George Frederick Cooke, the Curran Theatre, City Center Acting Company, and more.

200 YEARS AGO (1812): George Frederick Cooke, the first foreign actor to achieve stardom on the American stage, dies at 56 from causes related to alcoholism. The high point of the English thespian’s career is also its end—after traveling across the U.S. for a 160-performance tour, he dies unexpectedly in New York.

90 YEARS AGO (1922): The Curran Theatre in San Francisco opens with Edward Locke’s new comedy Mike Angelo—though the main attraction is perhaps the 1667-seat auditorium itself, complete with grand chandelier. Named for local producer Homer Curran and funded by NYC’s Sam and Lee Shubert, the theatre will remain active into the 21st century, hosting many post-Broadway tours.

40 YEARS AGO (1972): Performances of the City Center Acting Company’s first production, School for Scandal, begin.
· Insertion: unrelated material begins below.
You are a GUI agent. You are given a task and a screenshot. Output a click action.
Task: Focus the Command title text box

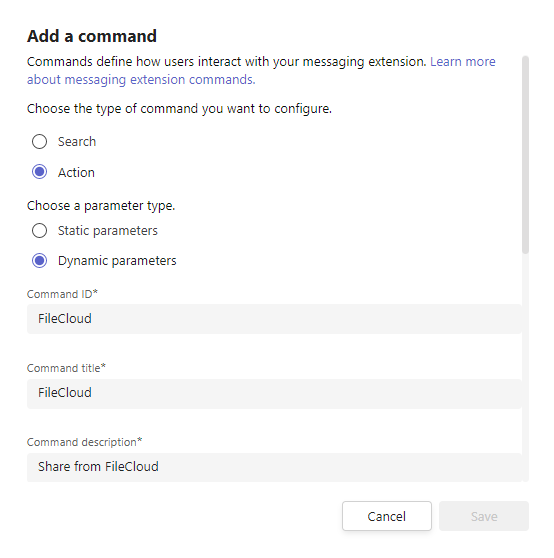pyautogui.click(x=274, y=394)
The group was formed when John Houseman, then head of the Juilliard School’s drama division, decided to keep his first class together. That class included Kevin Kline and Patti LuPone, both of whom are in the cast of this show.

10 YEARS AGO (2002): Richard Greenberg’s baseball drama Take Me Out opens at New York City’s Public Theater. It will go on to win the 2003 Tony Award for best play after a transfer to Broadway’s Walter Kerr Theatre, and will be the most produced play among TCG member theatres in the 2004–05 season.